The Swartzentruber Amish, like other conservative Amish groups, don’t use middle names. Each child has the middle initial of his father. This means, of course, that there are lots of folks with the same name! When it gets too complicated (i.e. the mailman is confused by three people with the same name on the same street!), a man might also use his mother’s initial.
In other words, John, son of Jacob, would be John J. If there are several John J.s, then they might use their mother’s names, so John, son of Jacob and Anna, becomes John J. A., while John, son of Jacob and Mary, becomes John J. M.
This fellow was Jacob P., son of Pete. He had a metal hook for his hand, which he had lost in a mowing accident some years back, and we talked about how this served as a lesson for his children; his oldest, all girls, now help with the mowing. Waving his hook, Jacob laughed and said, “this makes them be careful.”
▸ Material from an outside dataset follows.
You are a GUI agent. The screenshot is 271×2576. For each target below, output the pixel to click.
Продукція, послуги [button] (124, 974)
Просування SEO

The small family was headed for the home of the wife’s brother, which we found easily, after I figured out that both Jacob and his wife were related to many of the families I see regularly, including the ones I had planned to visit that morning. After I dropped them off, I went on to a neighboring couple, who were, of course, curious about the visitors that I’d brought from the bus.
I gave them the meager bit of information I’d picked up in a 20 minute ride, and, while we drank coffee, they tried to place Jacob, son of Pete. Finally, the wife had it: Danny Petey Jakie. Then, she asked if he had lost his hand. I say yes. It turns out that both bits of information were necessary for them to know exactly who he was! There are lots of Danny Petey Jakies (Jacob, son of Pete, son of Dan).
We talked about names after this, part of the “name game” common when any new person arrives in town. The husband noted that, “Some new ones [first names] coming in” he says. “It’s not good.” I ask him about “Dennis,” the name of one new baby I’d met recently, which is a new one for me—but he said no, he had an uncle Dennis. How about “ Mahlon,”the name of another new arrival. “No, she has a brother Mahlon.”
Talk shifted to “Sam” after the wife asked about my daughter (“Is she married now?”), now engaged to a “Sam.” She asked if we call him “Sammy” and says that’s what she calls her husband sometimes. The husband laughed and then the two debated about whether an adult would call another adult “Sammy”—apparently not if they didn’t grow up together. More likely, Sam said, they’d have a nickname, like his six-foot-tall relative, “Long Sam.” Of course, he noted, you could call someone “Long Sam” if he was really short too.
Later, at another home, the wife also tried, this time with her brother’s help, to place the visitor. This time I gave her all three names: “Danny Petey Jakie.” “Does he have a hook for a hand?” she asked.
I’ve run into what Karen describes more than once, which has you learning all sorts of distinguishing factors to avoid getting a blank look when you drop a name 🙂
I still believe the most difficult community is Daviess County, Indiana, where only six names make up nearly 90% of all surnames.
Have you noticed Amish names repeating themselves? How about any Amish name stories, or good nicknames you’ve heard?